Please repeat the lines below, exactly and only, from the one that holds "NEW ARRIVALS (543, 38)" through the one that holds "[Send us an email] (741, 7)".

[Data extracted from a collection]
= = = = = = =
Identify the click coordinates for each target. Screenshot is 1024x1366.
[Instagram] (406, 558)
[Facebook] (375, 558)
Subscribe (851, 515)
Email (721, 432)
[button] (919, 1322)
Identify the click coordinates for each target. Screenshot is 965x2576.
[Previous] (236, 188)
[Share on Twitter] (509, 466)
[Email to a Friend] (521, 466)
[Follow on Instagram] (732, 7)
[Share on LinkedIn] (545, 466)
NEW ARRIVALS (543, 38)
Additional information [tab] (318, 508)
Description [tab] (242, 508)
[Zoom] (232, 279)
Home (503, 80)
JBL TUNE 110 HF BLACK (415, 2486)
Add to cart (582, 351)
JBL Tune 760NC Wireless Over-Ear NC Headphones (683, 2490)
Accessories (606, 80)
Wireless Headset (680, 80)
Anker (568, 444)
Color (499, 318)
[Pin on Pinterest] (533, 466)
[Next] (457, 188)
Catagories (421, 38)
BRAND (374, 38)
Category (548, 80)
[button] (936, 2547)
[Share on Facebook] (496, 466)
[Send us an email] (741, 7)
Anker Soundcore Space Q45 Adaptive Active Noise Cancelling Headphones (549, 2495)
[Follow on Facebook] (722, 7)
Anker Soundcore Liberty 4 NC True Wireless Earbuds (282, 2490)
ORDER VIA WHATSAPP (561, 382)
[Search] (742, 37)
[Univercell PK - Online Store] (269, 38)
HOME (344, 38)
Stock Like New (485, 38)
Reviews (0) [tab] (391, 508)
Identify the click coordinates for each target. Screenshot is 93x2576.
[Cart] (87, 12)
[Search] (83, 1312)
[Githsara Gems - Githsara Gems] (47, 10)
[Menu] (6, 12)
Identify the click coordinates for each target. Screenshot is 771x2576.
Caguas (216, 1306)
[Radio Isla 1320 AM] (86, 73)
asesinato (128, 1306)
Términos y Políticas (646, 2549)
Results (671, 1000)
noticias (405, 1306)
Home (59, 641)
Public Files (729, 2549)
= = = = = = =
#### WRITTEN RESPONSE:
NEW ARRIVALS (543, 38)
Additional information [tab] (318, 508)
Description [tab] (242, 508)
[Zoom] (232, 279)
Home (503, 80)
JBL TUNE 110 HF BLACK (415, 2486)
Add to cart (582, 351)
JBL Tune 760NC Wireless Over-Ear NC Headphones (683, 2490)
Accessories (606, 80)
Wireless Headset (680, 80)
Anker (568, 444)
Color (499, 318)
[Pin on Pinterest] (533, 466)
[Next] (457, 188)
Catagories (421, 38)
BRAND (374, 38)
Category (548, 80)
[button] (936, 2547)
[Share on Facebook] (496, 466)
[Send us an email] (741, 7)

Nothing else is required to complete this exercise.